• _Document segment_

Nurses and physician associates could be given the chance to study for a medical degree part-time while working in the NHS, under education bosses’ plans to expand medical school places.

Members of the Health Education England board today set out ambitions to revolutionise the way medicine is taught in the NHS while boosting the GP workforce and tackling diversity issues.

This included recognition that if the NHS is serious about increasing GP numbers and shifting care into the community then the medical curriculum should be ‘steeped in’ general practice and community-based teaching.

Introducing the plans, HEE chief executive Professor Ian Cumming said: ‘It’s not rocket science. If the curriculum is steeped in teaching of mental health and general practice you get a much higher percentage of graduates who work in that area in future.’

The NHS is expanding the number of medical school places by 25%, around 1,500 more places a year in a bid to deliver the Government ambition of making the ‘NHS in England self-sufficient in doctors by 2025’.

Professor Cumming added that HEE wanted ‘to see this as a real opportunity to take a step forward in innovation about how we teach medicine’, including ‘the concept of part-time medical degrees.’

He said: ‘If you’re a physician associate, or a pharmacist, or a physiotherapist or a nurse, why can’t you work for two or three days a week in that role and study medicine for two or three days a week and gain your medical degree that way?’

At the meeting, HEE leaders said the scale of this expansion meant for the first time they could address the root cause of the workforce shortages experienced in parts of England and some specialties.

HEE director of education and quality Professor Wendy Reid said the NHS had lacked a focus on ‘local doctoring’.

But Professor Reid said that as typically around 50% of doctors stay in the region where they graduate, HEE wants future doctors being rooted in their community and local health systems.

She said: ‘If you look back at medical schools allocations in the past, they have been based on the researcher system… and the need for Nobel Prize winning academics. We don’t belittle that, but we have not failed to produce the academics, we never have.

‘We have a huge reputation internationally but we have not addressed the issue of local doctoring.’

The Department of Health consultation on how these places should be allocated across medical schools closed last month.

While the DH has not provided its official response, HEE has been briefed on key criteria that medical schools should look to address when applying to expand their intake with some of the 1,000 new places funded in 2019/20.

HEE board papers said these include encouraging social mobility, meeting local workforce need, supporting shortage medical specialties and exploring new technologies and innovation.

The news comes as it was revealed this week that NHS England will look to expand its overseas GP recruitment programme from 500 to around 2,000 in a bid to try to achieve the Government’s pledge of 5,000 extra GPs by 2020.

• _Material provided_

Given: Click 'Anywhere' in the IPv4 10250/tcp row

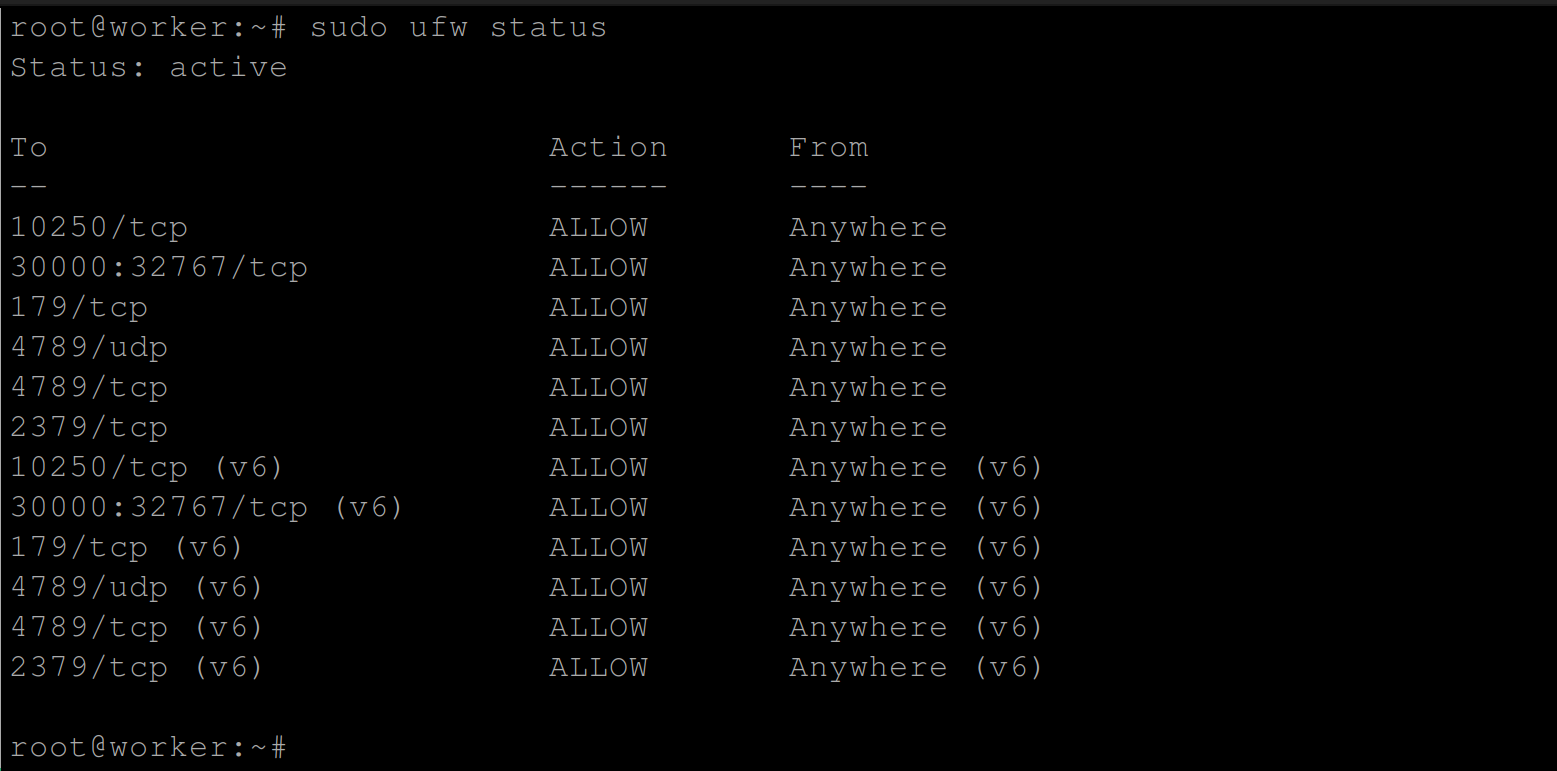Looking at the screenshot, I should [x=867, y=227].
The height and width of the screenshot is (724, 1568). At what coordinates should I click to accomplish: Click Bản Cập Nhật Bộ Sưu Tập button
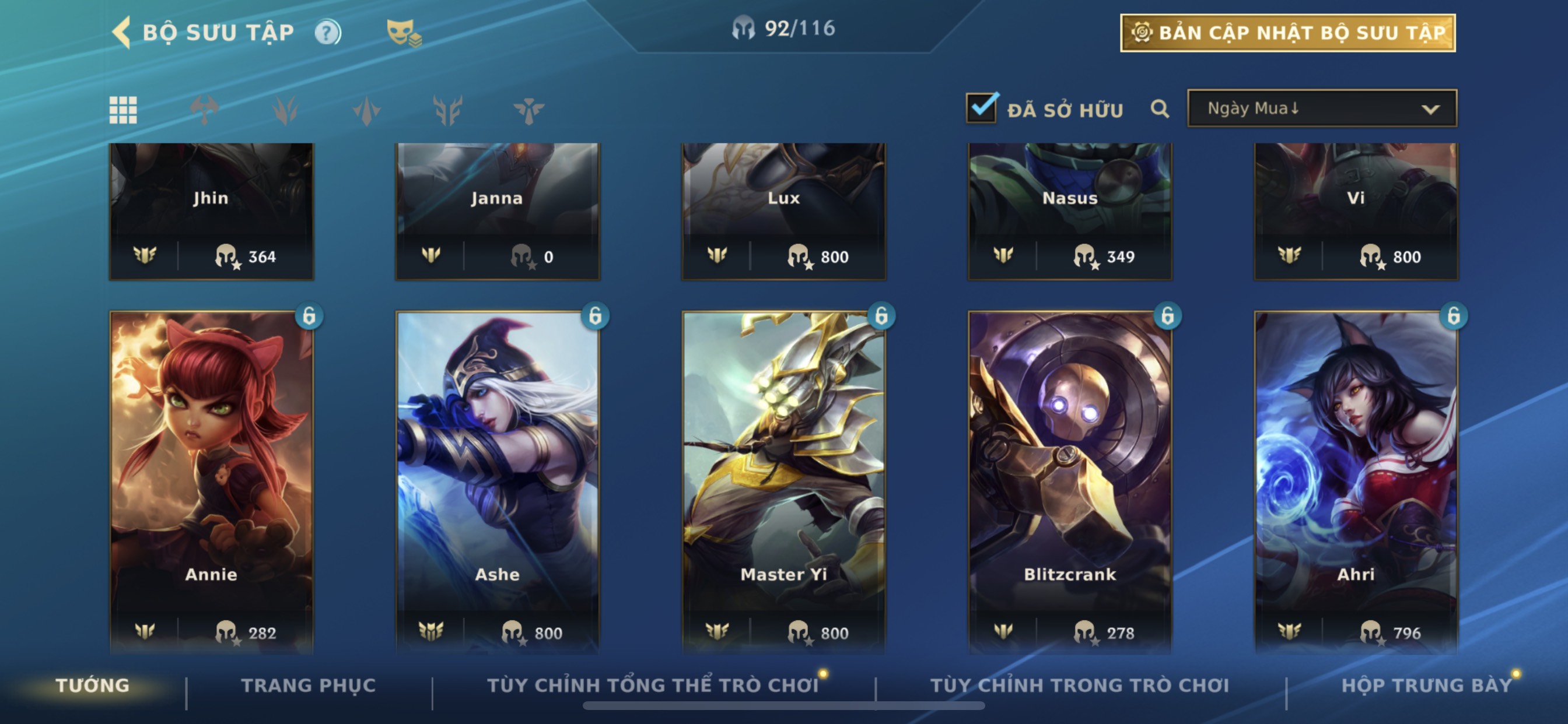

• _The problem_
Decide whether each statement below agrees with the news item above about medical school places, answering yes or no and quoting the deciding words from it. 1. The NHS is adding around 1,500 medical school places a year. 2. Professor Wendy Reid said the NHS has failed to produce academics. 3. NHS England may expand its overseas GP recruitment program to around 2,000.

• _Exercise output_
1. Yes: "The NHS is expanding the number of medical school places by 25%, around 1,500 more places a year"
2. No: "we have not failed to produce the academics, we never have."
3. Yes: "NHS England will look to expand its overseas GP recruitment programme from 500 to around 2,000"